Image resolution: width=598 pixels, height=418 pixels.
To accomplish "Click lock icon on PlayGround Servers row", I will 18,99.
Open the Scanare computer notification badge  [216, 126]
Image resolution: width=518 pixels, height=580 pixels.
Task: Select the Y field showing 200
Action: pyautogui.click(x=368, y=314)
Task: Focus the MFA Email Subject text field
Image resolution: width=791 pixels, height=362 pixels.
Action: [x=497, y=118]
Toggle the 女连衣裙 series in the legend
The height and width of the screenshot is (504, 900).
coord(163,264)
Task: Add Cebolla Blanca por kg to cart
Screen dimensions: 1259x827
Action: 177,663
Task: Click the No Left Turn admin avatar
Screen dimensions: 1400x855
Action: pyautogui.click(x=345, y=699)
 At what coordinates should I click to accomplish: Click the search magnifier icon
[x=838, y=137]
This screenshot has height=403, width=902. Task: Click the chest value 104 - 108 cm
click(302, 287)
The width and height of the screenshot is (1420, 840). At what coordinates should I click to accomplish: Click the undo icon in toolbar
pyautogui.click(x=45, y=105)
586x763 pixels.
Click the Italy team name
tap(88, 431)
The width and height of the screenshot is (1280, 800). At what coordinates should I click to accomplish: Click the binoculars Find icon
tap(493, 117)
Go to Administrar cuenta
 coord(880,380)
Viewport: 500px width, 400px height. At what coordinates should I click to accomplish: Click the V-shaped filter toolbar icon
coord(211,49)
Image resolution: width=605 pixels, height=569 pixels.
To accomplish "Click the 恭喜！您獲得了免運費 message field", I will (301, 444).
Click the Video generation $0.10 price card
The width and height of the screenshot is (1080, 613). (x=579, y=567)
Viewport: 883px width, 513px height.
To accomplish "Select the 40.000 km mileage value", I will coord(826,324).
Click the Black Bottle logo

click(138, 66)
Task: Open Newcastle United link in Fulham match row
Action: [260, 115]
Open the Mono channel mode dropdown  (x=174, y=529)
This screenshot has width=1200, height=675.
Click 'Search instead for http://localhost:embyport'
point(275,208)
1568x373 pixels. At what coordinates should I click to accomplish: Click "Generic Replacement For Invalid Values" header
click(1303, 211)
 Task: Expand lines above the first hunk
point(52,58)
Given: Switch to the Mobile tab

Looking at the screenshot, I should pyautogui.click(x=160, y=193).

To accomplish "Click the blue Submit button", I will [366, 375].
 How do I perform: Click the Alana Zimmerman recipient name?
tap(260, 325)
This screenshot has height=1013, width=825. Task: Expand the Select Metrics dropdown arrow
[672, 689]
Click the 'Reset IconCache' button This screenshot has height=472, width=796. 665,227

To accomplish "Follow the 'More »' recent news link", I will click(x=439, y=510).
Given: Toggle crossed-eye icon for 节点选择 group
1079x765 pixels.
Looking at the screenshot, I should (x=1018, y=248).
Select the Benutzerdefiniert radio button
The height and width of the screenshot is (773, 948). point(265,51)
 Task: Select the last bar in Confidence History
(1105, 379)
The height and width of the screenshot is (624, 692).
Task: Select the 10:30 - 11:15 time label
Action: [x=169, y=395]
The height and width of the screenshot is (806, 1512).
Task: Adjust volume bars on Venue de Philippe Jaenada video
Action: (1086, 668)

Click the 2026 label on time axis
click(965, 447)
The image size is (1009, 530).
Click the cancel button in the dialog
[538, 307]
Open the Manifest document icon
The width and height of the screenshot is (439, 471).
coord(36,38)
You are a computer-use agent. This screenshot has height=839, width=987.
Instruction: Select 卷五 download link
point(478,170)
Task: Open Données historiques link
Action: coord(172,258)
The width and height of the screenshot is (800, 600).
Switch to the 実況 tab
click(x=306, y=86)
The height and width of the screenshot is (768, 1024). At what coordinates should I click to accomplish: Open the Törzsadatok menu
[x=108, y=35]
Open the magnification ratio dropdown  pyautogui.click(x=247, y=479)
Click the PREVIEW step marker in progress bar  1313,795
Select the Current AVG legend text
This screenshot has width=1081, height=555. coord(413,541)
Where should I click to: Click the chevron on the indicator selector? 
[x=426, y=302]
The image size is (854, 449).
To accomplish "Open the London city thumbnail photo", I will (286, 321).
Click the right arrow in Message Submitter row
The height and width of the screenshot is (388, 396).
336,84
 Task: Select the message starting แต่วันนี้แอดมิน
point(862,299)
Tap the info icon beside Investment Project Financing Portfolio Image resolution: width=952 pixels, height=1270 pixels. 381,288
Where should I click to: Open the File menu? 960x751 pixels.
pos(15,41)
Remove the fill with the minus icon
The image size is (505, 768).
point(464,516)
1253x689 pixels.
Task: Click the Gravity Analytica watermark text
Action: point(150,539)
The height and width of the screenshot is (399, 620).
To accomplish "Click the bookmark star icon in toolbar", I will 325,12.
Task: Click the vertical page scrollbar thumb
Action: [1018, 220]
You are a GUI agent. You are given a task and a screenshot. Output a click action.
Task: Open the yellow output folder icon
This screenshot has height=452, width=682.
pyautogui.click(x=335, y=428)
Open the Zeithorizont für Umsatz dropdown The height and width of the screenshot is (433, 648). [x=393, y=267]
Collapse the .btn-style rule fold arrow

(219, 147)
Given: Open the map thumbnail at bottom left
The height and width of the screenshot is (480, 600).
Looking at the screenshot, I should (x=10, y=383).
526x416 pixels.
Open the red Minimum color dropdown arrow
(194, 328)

##########

- **AIM OF THE EXERCISE**
Restate word for word the entries above from the line with "search magnifier icon" through the line with "Given: Toggle crossed-eye icon for 节点选择 group", inclusive, leaving out everything else.

- **RESPONSE BELOW**
 At what coordinates should I click to accomplish: Click the search magnifier icon
[x=838, y=137]
This screenshot has height=403, width=902. Task: Click the chest value 104 - 108 cm
click(302, 287)
The width and height of the screenshot is (1420, 840). At what coordinates should I click to accomplish: Click the undo icon in toolbar
pyautogui.click(x=45, y=105)
586x763 pixels.
Click the Italy team name
tap(88, 431)
The width and height of the screenshot is (1280, 800). At what coordinates should I click to accomplish: Click the binoculars Find icon
tap(493, 117)
Go to Administrar cuenta
 coord(880,380)
Viewport: 500px width, 400px height. At what coordinates should I click to accomplish: Click the V-shaped filter toolbar icon
coord(211,49)
Image resolution: width=605 pixels, height=569 pixels.
To accomplish "Click the 恭喜！您獲得了免運費 message field", I will (301, 444).
Click the Video generation $0.10 price card
The width and height of the screenshot is (1080, 613). (x=579, y=567)
Viewport: 883px width, 513px height.
To accomplish "Select the 40.000 km mileage value", I will coord(826,324).
Click the Black Bottle logo

click(138, 66)
Task: Open Newcastle United link in Fulham match row
Action: [260, 115]
Open the Mono channel mode dropdown  (x=174, y=529)
This screenshot has width=1200, height=675.
Click 'Search instead for http://localhost:embyport'
point(275,208)
1568x373 pixels. At what coordinates should I click to accomplish: Click "Generic Replacement For Invalid Values" header
click(1303, 211)
 Task: Expand lines above the first hunk
point(52,58)
Given: Switch to the Mobile tab

Looking at the screenshot, I should pyautogui.click(x=160, y=193).

To accomplish "Click the blue Submit button", I will [366, 375].
 How do I perform: Click the Alana Zimmerman recipient name?
tap(260, 325)
This screenshot has height=1013, width=825. Task: Expand the Select Metrics dropdown arrow
[672, 689]
Click the 'Reset IconCache' button This screenshot has height=472, width=796. 665,227

To accomplish "Follow the 'More »' recent news link", I will click(x=439, y=510).
Given: Toggle crossed-eye icon for 节点选择 group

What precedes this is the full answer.